I write separately to emphasize what I regard as inappropriate judicial intrusion in legislative and
executive business contained in certain observations set forth in the chancellor’s November 16, 1999
and January 19, 2000 orders.

       In State v. Henley, et al, 98 Tenn. 665, 41 S.W. 352 (Tenn. 1897), the Supreme Court of
Tennessee upheld the validity of the “Jarvis Law” relative to taxation of costs in criminal
prosecutions. In support of its decision, the court relied heavily upon that monumental treatise on
“Constitutional Limitations” by the great Judge Thomas McIntyre Cooley, former Chief Justice of
the Supreme Court of Michigan and one of the four or five greatest law writers of all time. Said the
court:
       Mr. Cooley, in his work on Constitutional Limitations, says: “Except when the
       constitution has imposed limits on the legislative power, it must be considered as
       practically absolute, whether it act according to natural justice or not, in any
       particular case. The courts are not the guardians of the rights of the people of the
       state except as those rights are secured by some constitutional provision which comes
       within the judicial cognizance.
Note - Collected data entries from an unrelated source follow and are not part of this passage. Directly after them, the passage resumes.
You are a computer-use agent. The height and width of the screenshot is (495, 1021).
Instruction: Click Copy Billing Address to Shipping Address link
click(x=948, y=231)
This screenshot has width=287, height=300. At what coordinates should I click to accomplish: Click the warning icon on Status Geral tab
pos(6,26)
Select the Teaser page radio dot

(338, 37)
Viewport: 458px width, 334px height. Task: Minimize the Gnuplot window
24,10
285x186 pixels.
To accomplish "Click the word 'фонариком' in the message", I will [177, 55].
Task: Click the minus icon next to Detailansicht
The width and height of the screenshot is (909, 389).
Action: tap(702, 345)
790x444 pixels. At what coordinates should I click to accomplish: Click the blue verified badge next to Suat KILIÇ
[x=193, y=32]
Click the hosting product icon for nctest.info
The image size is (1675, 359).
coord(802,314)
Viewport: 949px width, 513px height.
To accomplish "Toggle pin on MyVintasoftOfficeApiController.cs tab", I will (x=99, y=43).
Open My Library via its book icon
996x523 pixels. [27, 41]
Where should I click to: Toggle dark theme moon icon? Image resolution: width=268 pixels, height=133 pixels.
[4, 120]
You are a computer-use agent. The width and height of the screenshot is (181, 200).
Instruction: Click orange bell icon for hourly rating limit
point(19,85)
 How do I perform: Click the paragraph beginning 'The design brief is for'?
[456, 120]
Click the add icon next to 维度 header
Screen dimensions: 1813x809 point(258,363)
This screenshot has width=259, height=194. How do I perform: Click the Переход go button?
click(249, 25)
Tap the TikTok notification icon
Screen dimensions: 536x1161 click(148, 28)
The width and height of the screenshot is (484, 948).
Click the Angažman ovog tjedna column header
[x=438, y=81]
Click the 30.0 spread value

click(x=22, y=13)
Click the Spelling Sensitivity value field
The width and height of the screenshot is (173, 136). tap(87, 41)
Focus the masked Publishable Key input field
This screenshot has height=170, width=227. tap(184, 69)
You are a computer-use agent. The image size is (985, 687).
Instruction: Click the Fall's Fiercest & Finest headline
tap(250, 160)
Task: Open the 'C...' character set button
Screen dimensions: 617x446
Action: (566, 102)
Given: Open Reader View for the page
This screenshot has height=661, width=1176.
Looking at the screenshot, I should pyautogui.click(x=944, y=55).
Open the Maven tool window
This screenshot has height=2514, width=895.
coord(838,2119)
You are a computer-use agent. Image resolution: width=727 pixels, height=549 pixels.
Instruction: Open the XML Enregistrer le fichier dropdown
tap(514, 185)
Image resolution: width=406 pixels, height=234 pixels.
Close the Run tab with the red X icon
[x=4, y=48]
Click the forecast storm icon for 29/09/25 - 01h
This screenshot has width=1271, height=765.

The protection against unwise or oppressive
       legislation within constitutional bounds is by an appeal to the justice and patriotism
       of the representatives of the people. If this fail, the people, in their sovereign
       capacity, can correct the evil, but courts cannot assume these rights. The judiciary
       can only arrest the execution of statute when it conflicts with the constitution. It
       cannot run a race of opinions upon points of right, reason, and expediency with the
       law-making power. Any legislative act which does not encroach upon the powers
       apportioned to the other departments of the government, being prima facie valid,
       must be enforced, unless restrictions upon the legislative authority can be pointed out
       in the constitution, and the case shown to come within them. The moment a court
       ventures to substitute its own judgment for that of the legislature in any case where
       the constitution has vested the legislature with power over the subject, that moment
       it enters upon a field where it is impossible to set limits to its authority, and where
       its discretion alone will measure the extent of its interference.” Cooley, Const. Lim.
       (6th Ed.) 200, 201. Our own decisions are thoroughly in accord with this view:

State v. Henley, 41 S.W. 352, 354-55.

        The “wisdom or unwisdom” of TennCare and the “wisdom or unwisdom” of keeping Xantus
afloat by a loan of money or otherwise are questions properly to be addressed by the General
Assembly. Hoover Motor Express Co. v. Hammer, 201 Tenn. 270, 275; 298 S.W.2d 724, 726 (Tenn
1957; Lavin v. Jordon, No. M1997-00259-SC-R11-CV, Decided April 24, 2000 ____ S.W.3d ____.

        On the record before this court the commissioner has violated neither constitutional provision
nor statute in her response to TennCare-Xantus problems. Absent such violation judicial intrusion
is unwarranted and beyond the limited role authorized by the rehabilitation statutes.